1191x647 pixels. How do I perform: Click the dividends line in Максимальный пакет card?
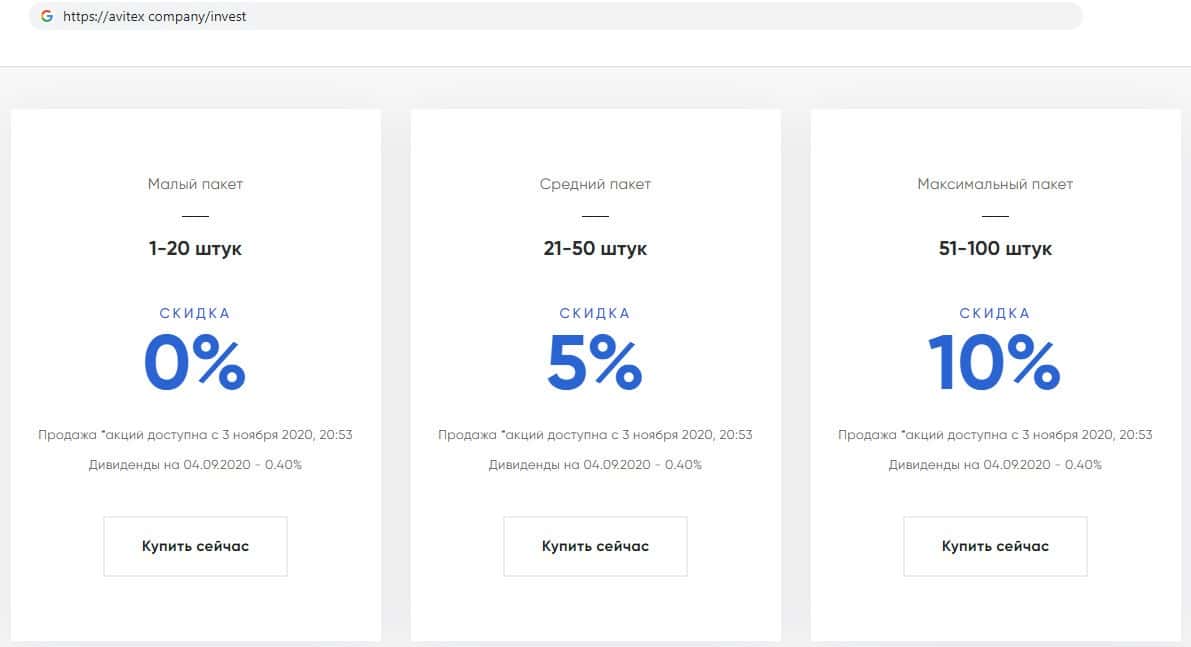995,465
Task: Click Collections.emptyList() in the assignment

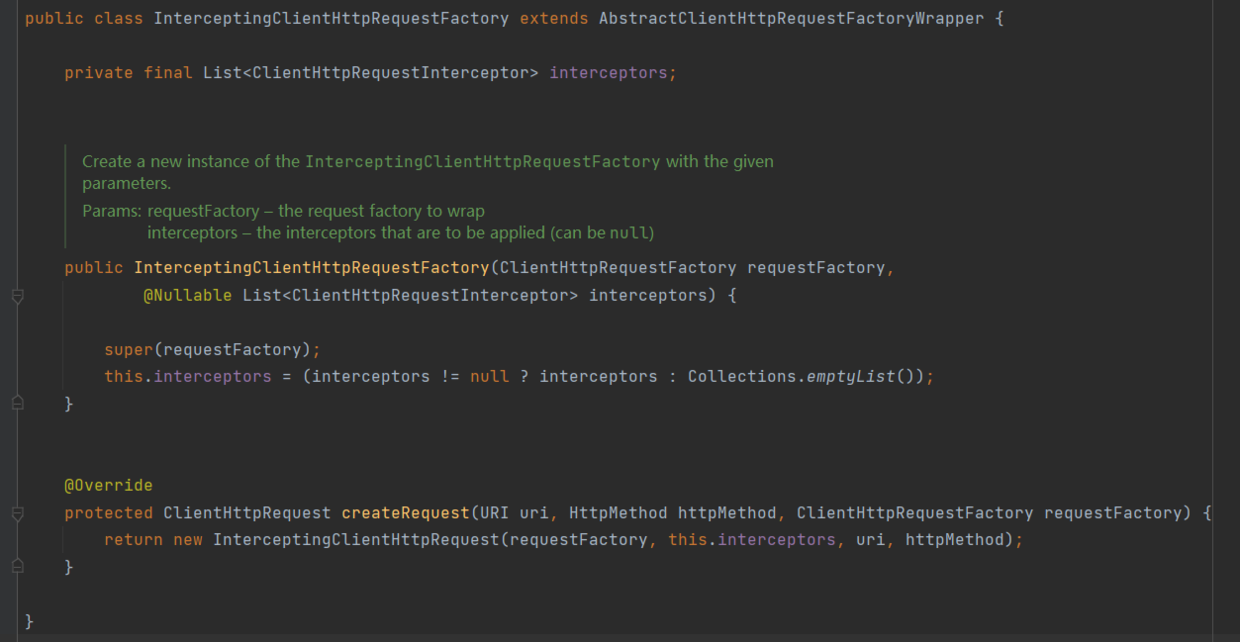Action: click(x=808, y=376)
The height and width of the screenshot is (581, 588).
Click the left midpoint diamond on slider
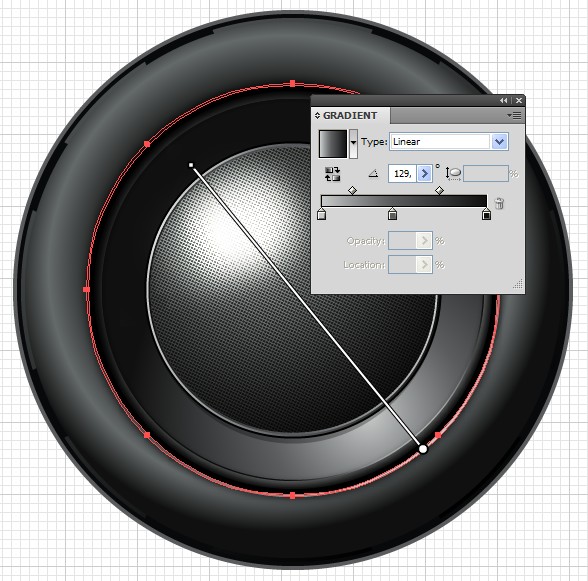coord(352,191)
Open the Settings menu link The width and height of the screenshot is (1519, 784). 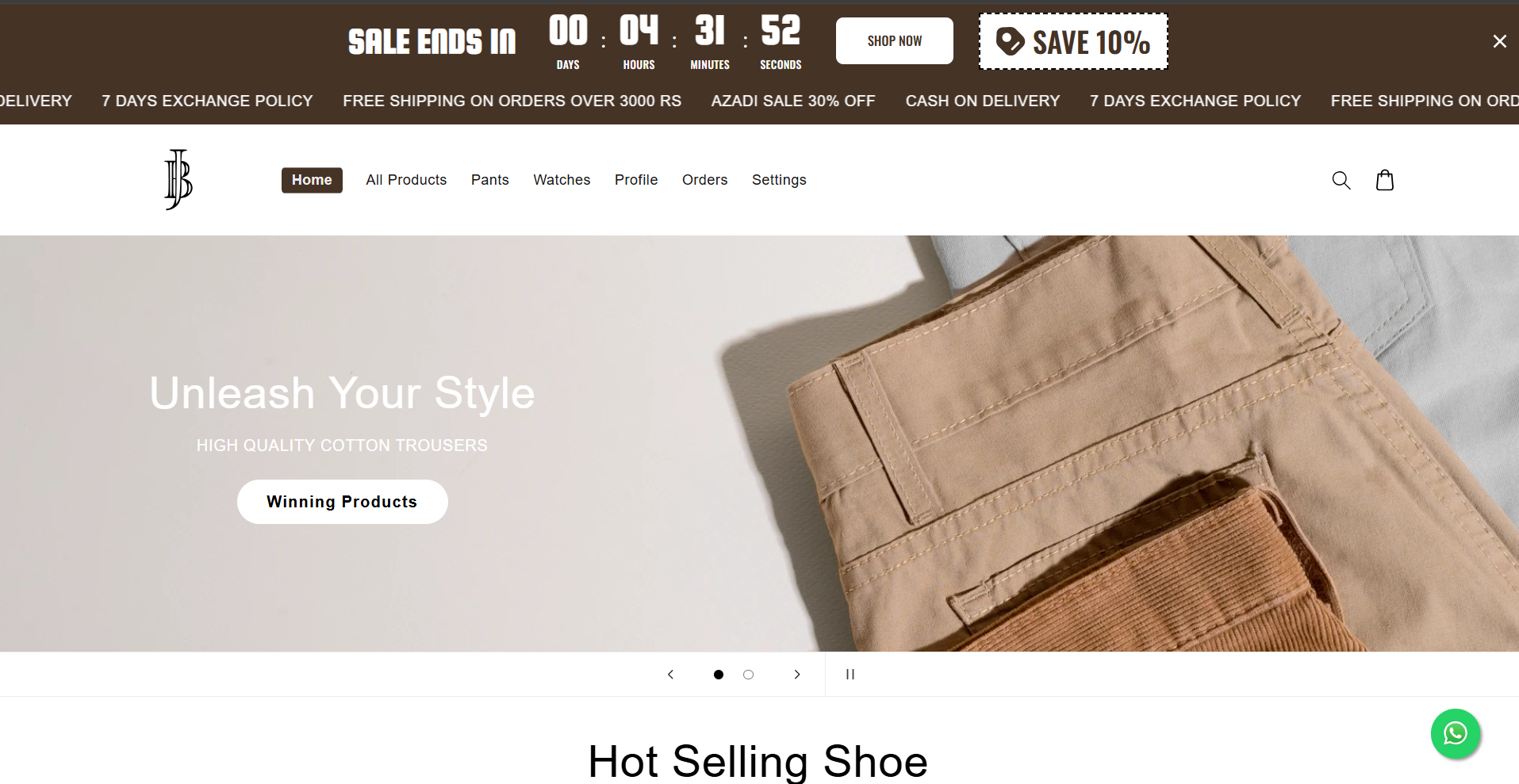click(x=779, y=180)
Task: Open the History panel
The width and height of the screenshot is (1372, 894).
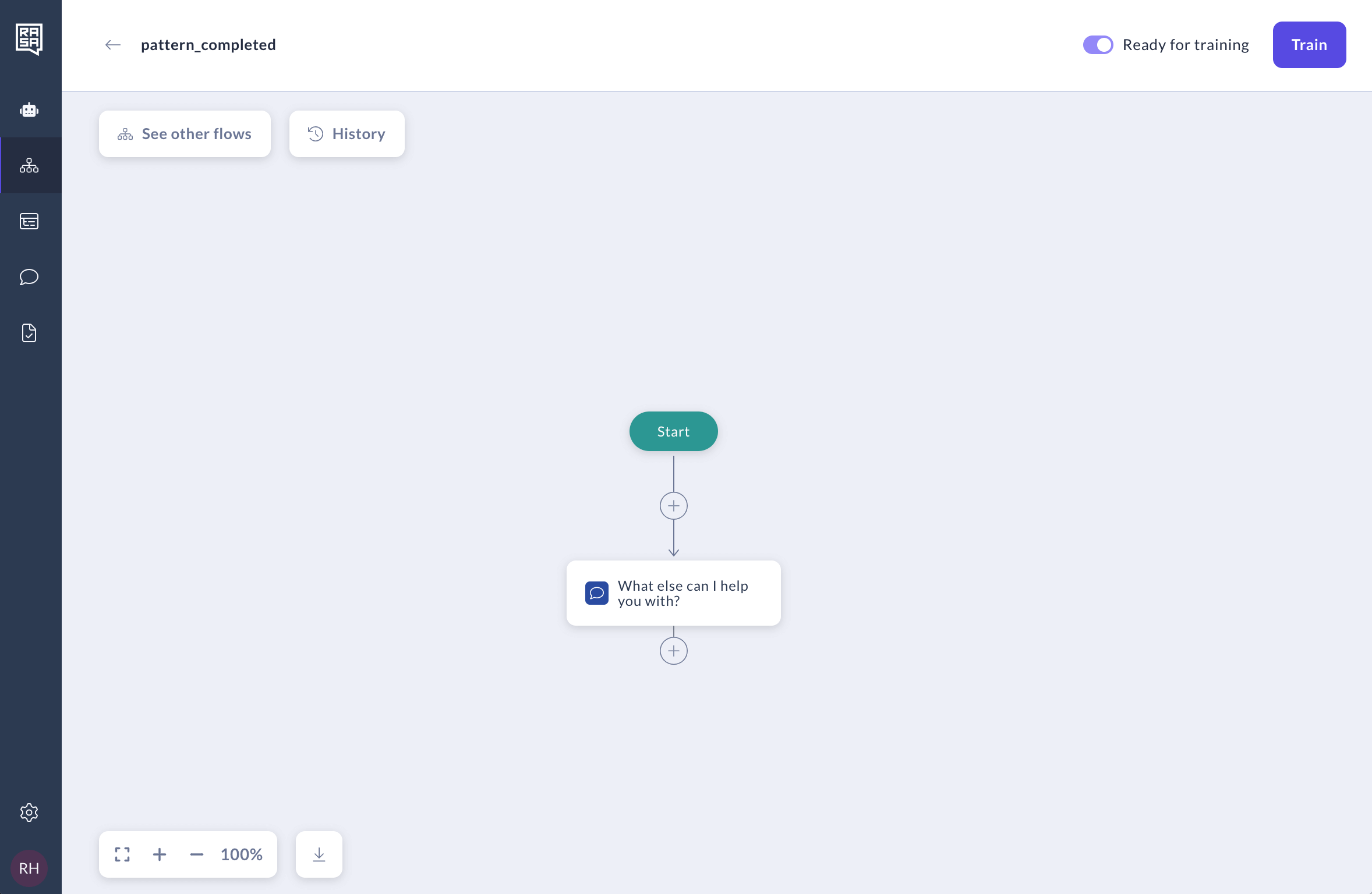Action: click(x=347, y=133)
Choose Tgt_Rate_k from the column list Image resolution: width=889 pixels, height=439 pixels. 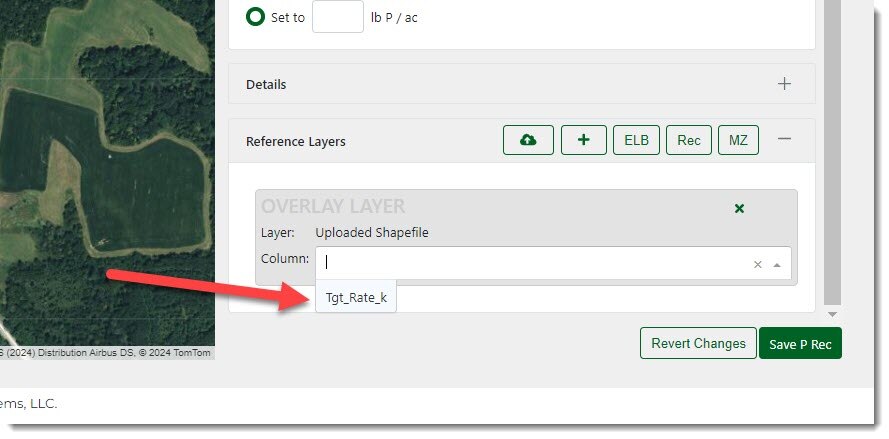[356, 297]
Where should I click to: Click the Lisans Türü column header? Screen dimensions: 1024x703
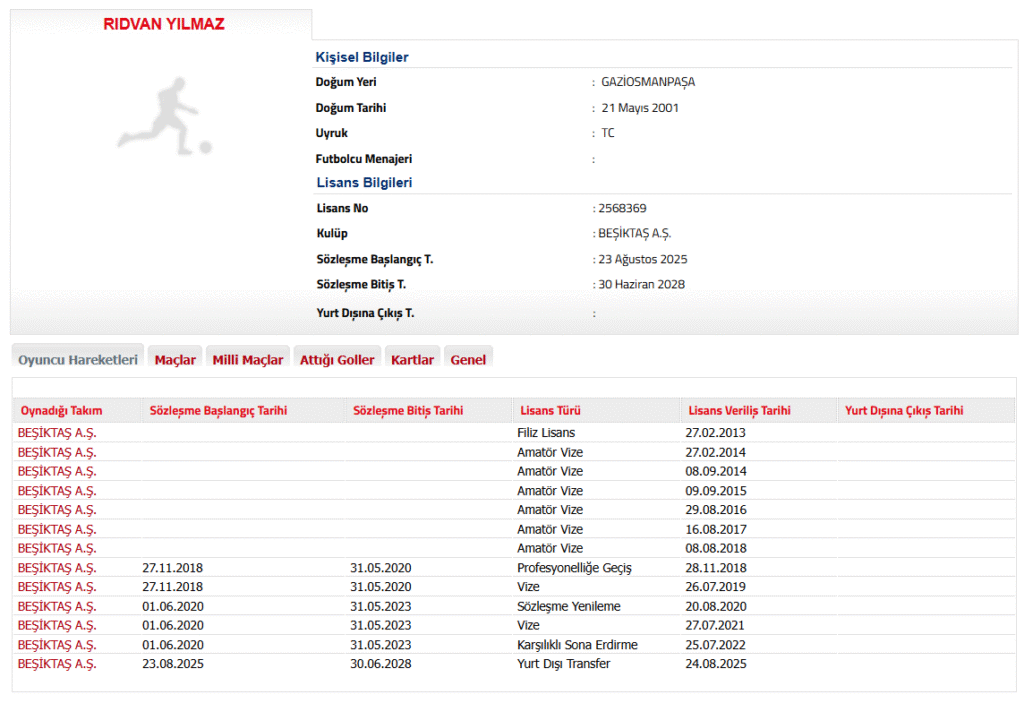pos(550,411)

_REQUIRED WORK_
Nothing is needed beyond an exact transcription of the lines from the one containing "Where should I" to the end of the entries above, with the pictures omitted.

_ANSWER BOX_
Where should I click to: Click the Lisans Türü column header? Screen dimensions: 1024x703
pos(550,411)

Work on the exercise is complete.